Dolly walked back and forth, around the stacks and the buildings, whipping out the smallest sparks, and then turned towards the house in a stupor of exhaustion. She wanted to lie right down on the warm ground by the side of the straw pile, and go to sleep, but she had enough sense left to reach the house, and make her way to her mother’s room.

“We’re all right, mother,” she said in a husky voice, “the fire has gone by;” and dropping upon the bed, smoke, dirt, boots, and all, she sank into a heavy sleep. Her mother tried in vain to rouse her, so she dragged the shawls over her, and watched anxiously for morning. But as the gray light began to reveal Dolly’s face, she was terrified at its ghastly whiteness, intensified by the soot and smoke which begrimed it. She tried again to rouse her, but Dolly lay in a stupor, and she could only clasp her hands and pray for help. She crept painfully from the bed, and was trying to drag herself to the door, when Joel rode up on horseback, with his wife behind him. She was a stout, red-cheeked young woman, and, springing off without waiting for help, ran to the back kitchen, where there were sounds of some one stirring.

“Miss Dolly splittin’ kindlin’s, I’ll be bound! Joel’s jest that shiftless not to think on’t. My gracious Peter!” she exclaimed, as she suddenly opened the door, and found herself confronted by one of the colts.

She left Joel to settle matters with the colts, and made her way to Mrs. Marshall and Dolly, carrying the poor lady back to bed in her strong arms, as if she had been a baby.

“Don’t you worry about Dolly, ma’am,” she said, confidently, “she’ll sleep it off, and come out all right, and I’ll just take off my things and do for you. I can stop as well as not; our house was burned up, and we just managed to save ourselves, so you see I ain’t got a smitch o’ work to do for myself.”

“Your house burned! Oh, Sarah, how hard that is for you and Joel,” said Mrs. Marshall.

“Yes’m, it’s a kind of a pity, and I’d got the nicest kind of a chicken pie ready for Thanksgivin’. We never see the fire till it was jest ketchin’ holt of us, and then we got on the colt and raced it down the gully to Dickerman’s pond ahead of the fire. We just made a go of it, and set there till mornin’. Says I, ‘Joel, it’s Thanksgivin’ day; be ye right down thankful?’ And Joel he looked at me and says, kind o’ solemn like, ‘Yes, I be!’ And so be I, ’cause we might ’a been burned in our bed, leastways I might, if Dolly hadn’t been so considerin’ as to let Joel come home.”

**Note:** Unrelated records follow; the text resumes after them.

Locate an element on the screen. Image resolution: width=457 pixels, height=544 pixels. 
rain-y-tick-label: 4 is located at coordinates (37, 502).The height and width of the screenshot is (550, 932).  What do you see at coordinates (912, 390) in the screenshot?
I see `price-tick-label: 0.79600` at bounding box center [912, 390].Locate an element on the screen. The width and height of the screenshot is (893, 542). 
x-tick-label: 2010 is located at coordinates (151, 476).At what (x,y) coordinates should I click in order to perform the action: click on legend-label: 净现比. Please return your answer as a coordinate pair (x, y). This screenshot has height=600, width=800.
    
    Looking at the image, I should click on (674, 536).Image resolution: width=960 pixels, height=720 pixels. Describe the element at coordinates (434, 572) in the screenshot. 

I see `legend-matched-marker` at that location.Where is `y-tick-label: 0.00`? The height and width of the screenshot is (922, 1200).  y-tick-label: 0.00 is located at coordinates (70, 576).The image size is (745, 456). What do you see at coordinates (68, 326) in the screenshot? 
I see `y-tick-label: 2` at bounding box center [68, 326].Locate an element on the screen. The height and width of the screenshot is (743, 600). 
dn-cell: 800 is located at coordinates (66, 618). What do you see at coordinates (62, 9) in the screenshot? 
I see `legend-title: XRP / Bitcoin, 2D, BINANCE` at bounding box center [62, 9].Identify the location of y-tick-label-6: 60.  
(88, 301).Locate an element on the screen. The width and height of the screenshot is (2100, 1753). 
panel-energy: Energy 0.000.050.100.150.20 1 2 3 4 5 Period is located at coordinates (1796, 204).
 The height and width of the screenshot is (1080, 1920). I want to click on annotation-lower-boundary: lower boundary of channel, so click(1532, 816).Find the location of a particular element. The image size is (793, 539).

Sarah had been all the time tugging at Dolly, pulling off boots and coat, and undoing her scorched hair. She bathed her face and hands, and lifted her upon the pillow, but Mrs. Marshall’s terror only increased at seeing Dolly remain perfectly passive, never opening her eyes, and allowing Sarah to lift her as if she were dead. Hour after hour she slept on, only when Sarah raised her on her vigorous arm, and fed her with chicken broth, forcing it patiently into the closed mouth, until at last a little color crept into the pallid face, and the sleep was not so death-like. But even at nine o’clock, when the travelers arrived, Dolly gave them a doubtful recognition. She smiled faintly at the children’s kisses, stared for an instant at her father’s anxious face, and then went on dozing and muttering. Bess stole in and out on tiptoe, the tears dropping down on her pet kitten, and Johnny blundered about with his mouth full of delicious candy his very heart dissolving with grief and gratitude.

Dolly talked about the candy, and Johnny was impressed with the idea that she wanted some, and actually made an attempt to administer a small chunk, but he was not very successful, and Dolly kept on muttering: “The very last night she was here she made them some candy; the very last night; the very last night; but they couldn’t find it; they never could find it; the fire came and burnt them all up; the very last night; the—very—last—night.”

If there had been a doctor at hand, Sarah would have given up her patient to a course of brain fever, with proper deference; but as there was none within twenty miles she was compelled to persevere with her sensible applications of water, friction, and chicken broth, and in a couple of days she had the satisfaction of seeing Dolly laugh in quite a natural fashion at Joel’s story of the gray colt, which was taken from the kitchen with one foot firmly bedded in a pan of molasses candy.